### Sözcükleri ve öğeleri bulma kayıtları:

■ ■ ■ ■ ■ ■ ■

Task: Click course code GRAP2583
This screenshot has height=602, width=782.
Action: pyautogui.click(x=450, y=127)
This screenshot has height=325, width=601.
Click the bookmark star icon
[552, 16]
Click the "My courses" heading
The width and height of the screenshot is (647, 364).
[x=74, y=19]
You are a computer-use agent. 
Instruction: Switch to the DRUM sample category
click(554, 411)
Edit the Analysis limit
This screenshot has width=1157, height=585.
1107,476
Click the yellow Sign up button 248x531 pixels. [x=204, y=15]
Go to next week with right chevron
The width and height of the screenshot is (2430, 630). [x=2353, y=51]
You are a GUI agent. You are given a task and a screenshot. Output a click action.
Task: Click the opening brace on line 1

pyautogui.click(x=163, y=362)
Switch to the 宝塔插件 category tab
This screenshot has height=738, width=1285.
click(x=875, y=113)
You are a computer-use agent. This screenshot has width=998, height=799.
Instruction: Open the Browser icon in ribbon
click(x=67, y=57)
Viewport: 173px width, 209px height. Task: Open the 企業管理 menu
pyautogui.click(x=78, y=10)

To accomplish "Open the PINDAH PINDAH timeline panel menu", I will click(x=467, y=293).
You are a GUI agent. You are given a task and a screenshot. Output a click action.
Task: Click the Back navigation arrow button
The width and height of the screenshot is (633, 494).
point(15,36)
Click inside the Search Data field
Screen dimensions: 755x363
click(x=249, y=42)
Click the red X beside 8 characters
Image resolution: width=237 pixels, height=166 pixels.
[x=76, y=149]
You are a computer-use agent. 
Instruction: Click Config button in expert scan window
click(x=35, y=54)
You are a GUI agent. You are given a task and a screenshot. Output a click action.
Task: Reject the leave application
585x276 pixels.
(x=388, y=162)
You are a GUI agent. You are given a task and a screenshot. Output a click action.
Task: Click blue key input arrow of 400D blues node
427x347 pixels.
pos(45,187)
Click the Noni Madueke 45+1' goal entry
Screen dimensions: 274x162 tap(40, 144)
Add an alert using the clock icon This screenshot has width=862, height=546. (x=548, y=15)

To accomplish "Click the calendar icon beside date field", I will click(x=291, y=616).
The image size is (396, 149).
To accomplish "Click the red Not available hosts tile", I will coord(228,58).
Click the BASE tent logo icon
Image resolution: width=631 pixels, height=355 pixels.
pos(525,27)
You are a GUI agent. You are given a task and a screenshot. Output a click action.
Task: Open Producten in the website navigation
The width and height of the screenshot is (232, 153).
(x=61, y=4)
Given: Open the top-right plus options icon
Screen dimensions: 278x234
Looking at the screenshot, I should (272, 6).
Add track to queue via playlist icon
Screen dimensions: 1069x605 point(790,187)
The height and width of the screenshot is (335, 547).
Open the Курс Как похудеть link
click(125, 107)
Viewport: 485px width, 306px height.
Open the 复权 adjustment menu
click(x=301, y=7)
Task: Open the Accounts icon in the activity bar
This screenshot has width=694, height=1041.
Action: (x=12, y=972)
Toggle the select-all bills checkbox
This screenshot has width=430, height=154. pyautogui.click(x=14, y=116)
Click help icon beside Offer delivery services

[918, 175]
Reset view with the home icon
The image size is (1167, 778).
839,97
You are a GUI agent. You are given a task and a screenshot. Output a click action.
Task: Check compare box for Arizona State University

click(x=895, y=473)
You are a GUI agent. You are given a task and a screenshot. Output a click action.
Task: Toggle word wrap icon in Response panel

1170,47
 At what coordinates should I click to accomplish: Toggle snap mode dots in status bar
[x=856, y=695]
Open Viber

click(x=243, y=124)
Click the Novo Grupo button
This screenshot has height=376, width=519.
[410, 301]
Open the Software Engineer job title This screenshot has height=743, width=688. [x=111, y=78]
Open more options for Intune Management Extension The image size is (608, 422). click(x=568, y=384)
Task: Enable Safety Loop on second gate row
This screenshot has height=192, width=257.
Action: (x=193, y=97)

■ ■ ■ ■ ■ ■ ■

### Görev tanımı:
Yukarıdaki kayıtların tüm satırlarını boş olanları atlayarak bir Markdown tablosu hâlinde yazın. Tablonun sütun adları "No" ve "Satır" olsun.

### Çözüm:
| No | Satır |
|---|---|
| 1 | Task: Click course code GRAP2583 |
| 2 | This screenshot has height=602, width=782. |
| 3 | Action: pyautogui.click(x=450, y=127) |
| 4 | This screenshot has height=325, width=601. |
| 5 | Click the bookmark star icon |
| 6 | [552, 16] |
| 7 | Click the "My courses" heading |
| 8 | The width and height of the screenshot is (647, 364). |
| 9 | [x=74, y=19] |
| 10 | You are a computer-use agent.  |
| 11 | Instruction: Switch to the DRUM sample category |
| 12 | click(554, 411) |
| 13 | Edit the Analysis limit |
| 14 | This screenshot has width=1157, height=585. |
| 15 | 1107,476 |
| 16 | Click the yellow Sign up button 248x531 pixels. [x=204, y=15] |
| 17 | Go to next week with right chevron |
| 18 | The width and height of the screenshot is (2430, 630). [x=2353, y=51] |
| 19 | You are a GUI agent. You are given a task and a screenshot. Output a click action. |
| 20 | Task: Click the opening brace on line 1 |
| 21 | pyautogui.click(x=163, y=362) |
| 22 | Switch to the 宝塔插件 category tab |
| 23 | This screenshot has height=738, width=1285. |
| 24 | click(x=875, y=113) |
| 25 | You are a computer-use agent. This screenshot has width=998, height=799. |
| 26 | Instruction: Open the Browser icon in ribbon |
| 27 | click(x=67, y=57) |
| 28 | Viewport: 173px width, 209px height. Task: Open the 企業管理 menu |
| 29 | pyautogui.click(x=78, y=10) |
| 30 | To accomplish "Open the PINDAH PINDAH timeline panel menu", I will click(x=467, y=293). |
| 31 | You are a GUI agent. You are given a task and a screenshot. Output a click action. |
| 32 | Task: Click the Back navigation arrow button |
| 33 | The width and height of the screenshot is (633, 494). |
| 34 | point(15,36) |
| 35 | Click inside the Search Data field |
| 36 | Screen dimensions: 755x363 |
| 37 | click(x=249, y=42) |
| 38 | Click the red X beside 8 characters |
| 39 | Image resolution: width=237 pixels, height=166 pixels. |
| 40 | [x=76, y=149] |
| 41 | You are a computer-use agent.  |
| 42 | Instruction: Click Config button in expert scan window |
| 43 | click(x=35, y=54) |
| 44 | You are a GUI agent. You are given a task and a screenshot. Output a click action. |
| 45 | Task: Reject the leave application |
| 46 | 585x276 pixels. |
| 47 | (x=388, y=162) |
| 48 | You are a GUI agent. You are given a task and a screenshot. Output a click action. |
| 49 | Task: Click blue key input arrow of 400D blues node |
| 50 | 427x347 pixels. |
| 51 | pos(45,187) |
| 52 | Click the Noni Madueke 45+1' goal entry |
| 53 | Screen dimensions: 274x162 tap(40, 144) |
| 54 | Add an alert using the clock icon This screenshot has width=862, height=546. (x=548, y=15) |
| 55 | To accomplish "Click the calendar icon beside date field", I will click(x=291, y=616). |
| 56 | The image size is (396, 149). |
| 57 | To accomplish "Click the red Not available hosts tile", I will coord(228,58). |
| 58 | Click the BASE tent logo icon |
| 59 | Image resolution: width=631 pixels, height=355 pixels. |
| 60 | pos(525,27) |
| 61 | You are a GUI agent. You are given a task and a screenshot. Output a click action. |
| 62 | Task: Open Producten in the website navigation |
| 63 | The width and height of the screenshot is (232, 153). |
| 64 | (x=61, y=4) |
| 65 | Given: Open the top-right plus options icon |
| 66 | Screen dimensions: 278x234 |
| 67 | Looking at the screenshot, I should (272, 6). |
| 68 | Add track to queue via playlist icon |
| 69 | Screen dimensions: 1069x605 point(790,187) |
| 70 | The height and width of the screenshot is (335, 547). |
| 71 | Open the Курс Как похудеть link |
| 72 | click(125, 107) |
| 73 | Viewport: 485px width, 306px height. |
| 74 | Open the 复权 adjustment menu |
| 75 | click(x=301, y=7) |
| 76 | Task: Open the Accounts icon in the activity bar |
| 77 | This screenshot has width=694, height=1041. |
| 78 | Action: (x=12, y=972) |
| 79 | Toggle the select-all bills checkbox |
| 80 | This screenshot has width=430, height=154. pyautogui.click(x=14, y=116) |
| 81 | Click help icon beside Offer delivery services |
| 82 | [918, 175] |
| 83 | Reset view with the home icon |
| 84 | The image size is (1167, 778). |
| 85 | 839,97 |
| 86 | You are a GUI agent. You are given a task and a screenshot. Output a click action. |
| 87 | Task: Check compare box for Arizona State University |
| 88 | click(x=895, y=473) |
| 89 | You are a GUI agent. You are given a task and a screenshot. Output a click action. |
| 90 | Task: Toggle word wrap icon in Response panel |
| 91 | 1170,47 |
| 92 |  At what coordinates should I click to accomplish: Toggle snap mode dots in status bar |
| 93 | [x=856, y=695] |
| 94 | Open Viber |
| 95 | click(x=243, y=124) |
| 96 | Click the Novo Grupo button |
| 97 | This screenshot has height=376, width=519. |
| 98 | [410, 301] |
| 99 | Open the Software Engineer job title This screenshot has height=743, width=688. [x=111, y=78] |
| 100 | Open more options for Intune Management Extension The image size is (608, 422). click(x=568, y=384) |
| 101 | Task: Enable Safety Loop on second gate row |
| 102 | This screenshot has height=192, width=257. |
| 103 | Action: (x=193, y=97) |